Ghana – The Sudden Shock:
Ghana's currency saga took a sharper turn. After years of borrowing abroad, Ghana in 2022 found itself shut out of international markets – no one would lend it more dollars. Deprived of new financing and with reserves dwindling, the Ghanaian cedi went into freefall. In the span of a few months in 2022, the cedi lost a huge portion of its value, at one point becoming the world's worst-performing currency that year. As financing dried up, Ghana had no buffer; by late 2022 it hit the wall and announced it could no longer service its external debts. The government was forced to enact a domestic debt default – an extraordinary measure where it restructured and delayed payments on its local currency bonds – to stave off total collapse. This move, coupled with a default on most foreign debts, was effectively an admission of insolvency. The cedi's plunge had driven inflation past 50%, wiping out purchasing power for ordinary Ghanaians. In early 2023, Ghana had to go begging to the IMF, not as a partner in reform but as a patient in triage. The IMF programme that followed demanded painful fiscal cuts and reforms as preconditions to restore stability. Ghana's story shows the "bang" scenario: when the money runs out, the currency peg doesn't gradually adjust – it shatters. With it goes a chunk of the domestic financial system (Ghana's banks took big losses on government bonds), and the country's economic sovereignty is severely dented. Ghana is now rebuilding, but the cost of defending its currency until the last possible moment was a legacy of distrust and austerity that will haunt it for years.

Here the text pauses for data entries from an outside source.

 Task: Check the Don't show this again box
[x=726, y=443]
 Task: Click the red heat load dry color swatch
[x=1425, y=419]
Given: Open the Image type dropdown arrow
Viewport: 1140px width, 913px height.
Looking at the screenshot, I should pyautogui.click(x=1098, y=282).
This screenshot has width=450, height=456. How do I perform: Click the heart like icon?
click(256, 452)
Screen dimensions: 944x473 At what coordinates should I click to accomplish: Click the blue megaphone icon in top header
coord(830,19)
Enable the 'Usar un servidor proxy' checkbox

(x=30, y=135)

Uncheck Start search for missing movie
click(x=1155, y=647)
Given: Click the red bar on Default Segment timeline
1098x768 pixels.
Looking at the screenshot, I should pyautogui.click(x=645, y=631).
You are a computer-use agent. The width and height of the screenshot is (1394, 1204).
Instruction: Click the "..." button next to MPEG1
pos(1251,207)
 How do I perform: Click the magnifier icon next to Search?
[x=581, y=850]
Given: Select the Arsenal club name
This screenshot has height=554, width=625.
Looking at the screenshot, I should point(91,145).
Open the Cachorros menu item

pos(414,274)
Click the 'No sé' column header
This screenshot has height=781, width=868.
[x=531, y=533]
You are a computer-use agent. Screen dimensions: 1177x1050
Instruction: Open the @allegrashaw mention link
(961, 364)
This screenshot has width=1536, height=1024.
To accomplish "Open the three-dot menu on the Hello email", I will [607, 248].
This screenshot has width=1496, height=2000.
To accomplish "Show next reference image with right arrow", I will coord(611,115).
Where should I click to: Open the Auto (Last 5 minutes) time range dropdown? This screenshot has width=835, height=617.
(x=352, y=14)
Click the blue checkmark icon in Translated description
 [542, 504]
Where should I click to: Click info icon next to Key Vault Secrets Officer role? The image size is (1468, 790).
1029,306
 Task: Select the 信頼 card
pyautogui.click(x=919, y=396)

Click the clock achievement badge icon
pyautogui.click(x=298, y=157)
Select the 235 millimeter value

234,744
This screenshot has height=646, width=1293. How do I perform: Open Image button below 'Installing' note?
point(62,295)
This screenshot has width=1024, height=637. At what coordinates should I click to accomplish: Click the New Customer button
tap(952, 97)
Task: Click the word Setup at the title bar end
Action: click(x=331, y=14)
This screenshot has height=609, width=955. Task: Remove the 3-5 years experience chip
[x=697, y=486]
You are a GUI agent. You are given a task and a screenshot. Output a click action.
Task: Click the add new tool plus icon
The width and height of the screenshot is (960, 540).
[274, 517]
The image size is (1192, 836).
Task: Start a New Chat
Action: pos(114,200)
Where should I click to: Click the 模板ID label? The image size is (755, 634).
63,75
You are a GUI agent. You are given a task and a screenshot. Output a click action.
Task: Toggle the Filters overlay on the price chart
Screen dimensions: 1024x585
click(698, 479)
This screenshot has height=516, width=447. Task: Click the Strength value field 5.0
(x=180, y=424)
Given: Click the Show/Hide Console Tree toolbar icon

Nigeria – The Big Bang Liberalisation:
Nigeria provides yet another variant. For years, Africa's largest economy operated multiple exchange rates and held an official naira value far above its market rate, all in the name of stability and cheap imports. This led to perennial dollar shortages and a flourishing black market. In mid-2023, a new government in Abuja decided to rip off the bandage. They collapsed the various exchange windows into one and effectively floated the naira overnight – a policy earthquake. The naira's official rate instantly devalued by roughly 30-40%, converging toward the parallel market rate. It was a big bang shift to market-determined pricing. Initially, this move was applauded by investors and analysts as a step toward transparency. But the hoped-for stability has remained elusive. The naira continued to slide after the float; by late 2023 it had lost nearly 50% of its pre-reform value. Inflation in Nigeria spiked above 25% (crossing 30% shortly after), largely due to the soaring cost of imports after the devaluation. While the reform lifted some distortions (and pleased the World Bank and IMF), Nigerians felt immediate pain at the pump and the grocery store (the same reform package also removed fuel subsidies, doubling petrol prices). And despite the "market" approach, the naira still swings wildly, and the central bank has re-imposed some restrictions to prevent complete overshoot. In short, Nigeria's attempt at a hard reset shows that simply removing the peg in one stroke is no panacea – especially if an economy hasn't addressed underlying weaknesses. A big bang can indeed clear out accumulated imbalances, but it comes with a risk: if not supported by broad reforms, it can usher in instability instead of stability. As of today, Nigeria is still seeking a new equilibrium for its currency. The jury is out on whether the pain will pay off, but the immediate aftermath has been economically harsh.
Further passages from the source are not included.